▼▼▼

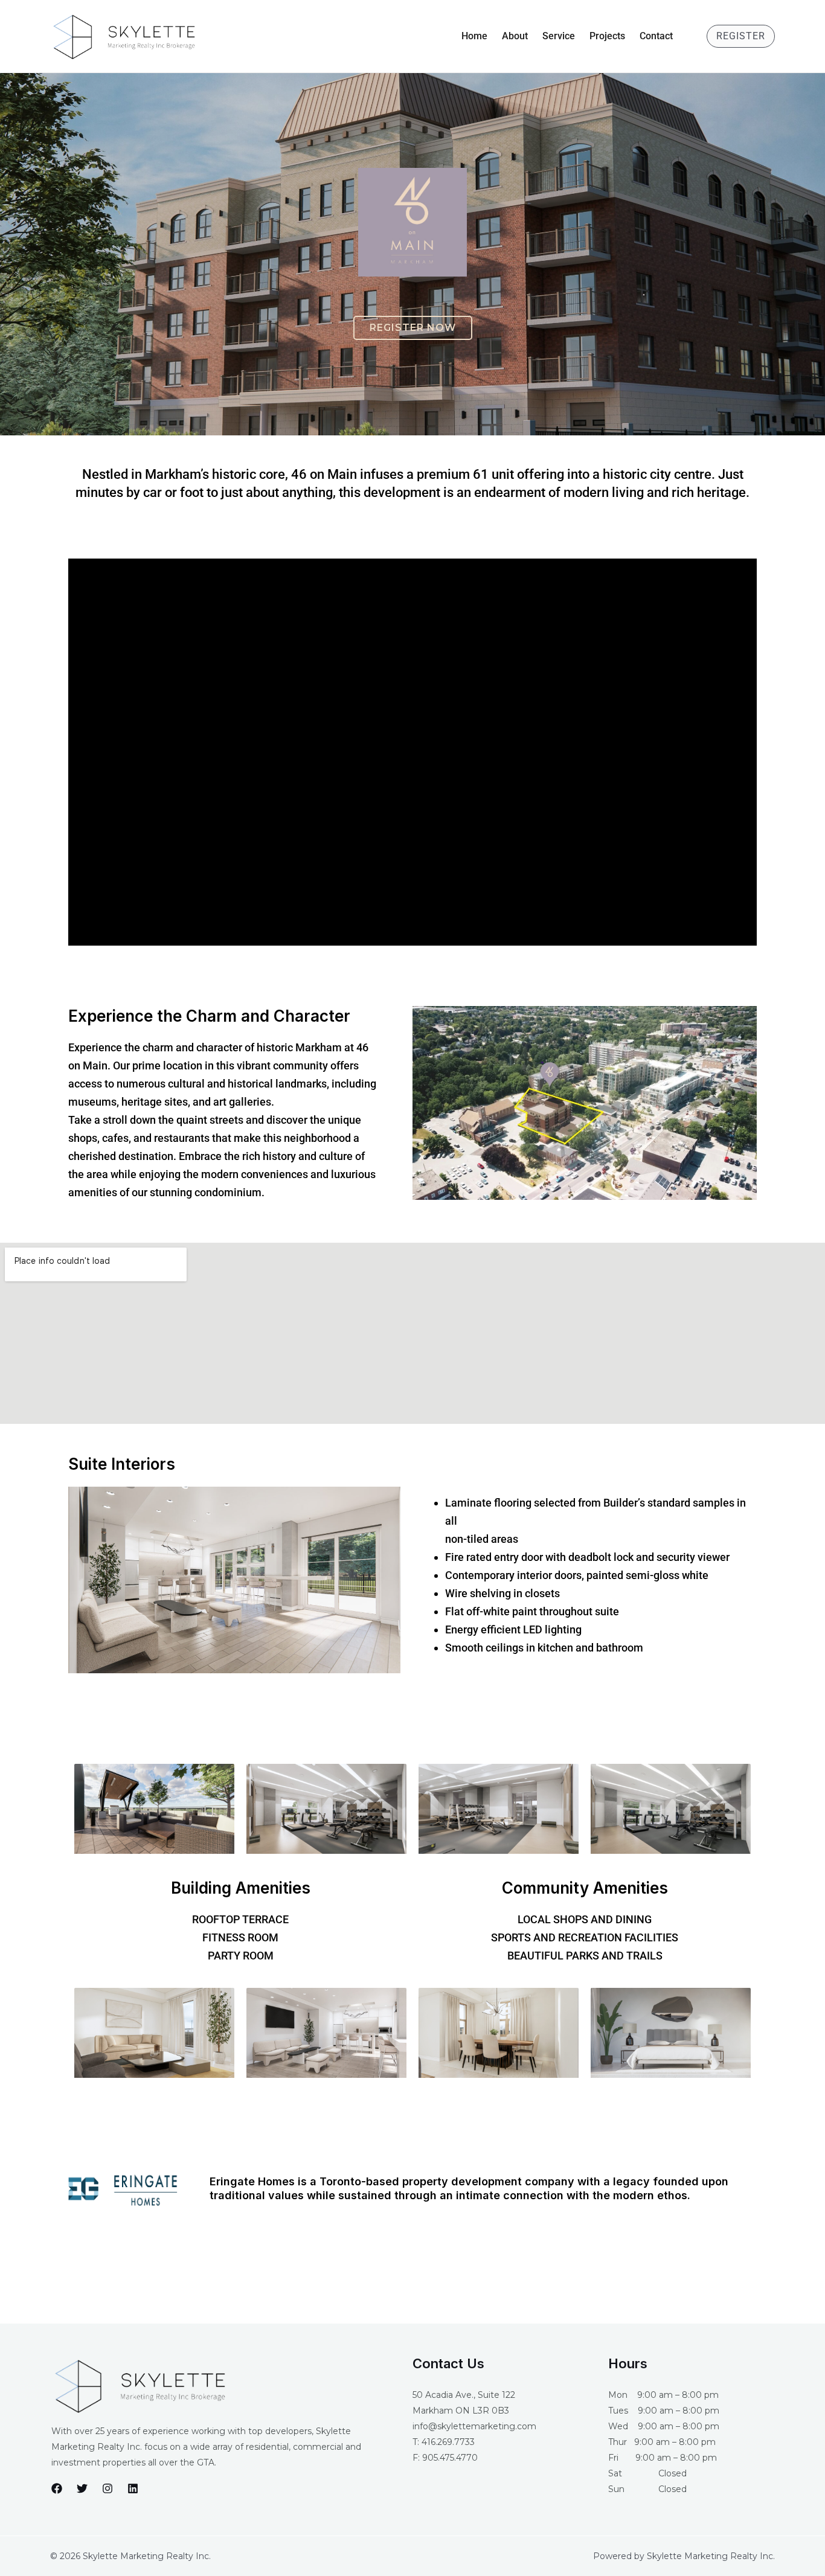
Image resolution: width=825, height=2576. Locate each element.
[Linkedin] (132, 2488)
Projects (607, 36)
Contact (656, 36)
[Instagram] (107, 2488)
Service (558, 36)
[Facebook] (56, 2488)
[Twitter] (82, 2488)
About (515, 36)
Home (474, 36)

▲▲▲

■ Your instructions ■
Without including any pictures, reproduce the data exactly.

■ Exercise answer ■
Image resolution: width=825, height=2576. Locate each element.
[Linkedin] (132, 2488)
Projects (607, 36)
Contact (656, 36)
[Instagram] (107, 2488)
Service (558, 36)
[Facebook] (56, 2488)
[Twitter] (82, 2488)
About (515, 36)
Home (474, 36)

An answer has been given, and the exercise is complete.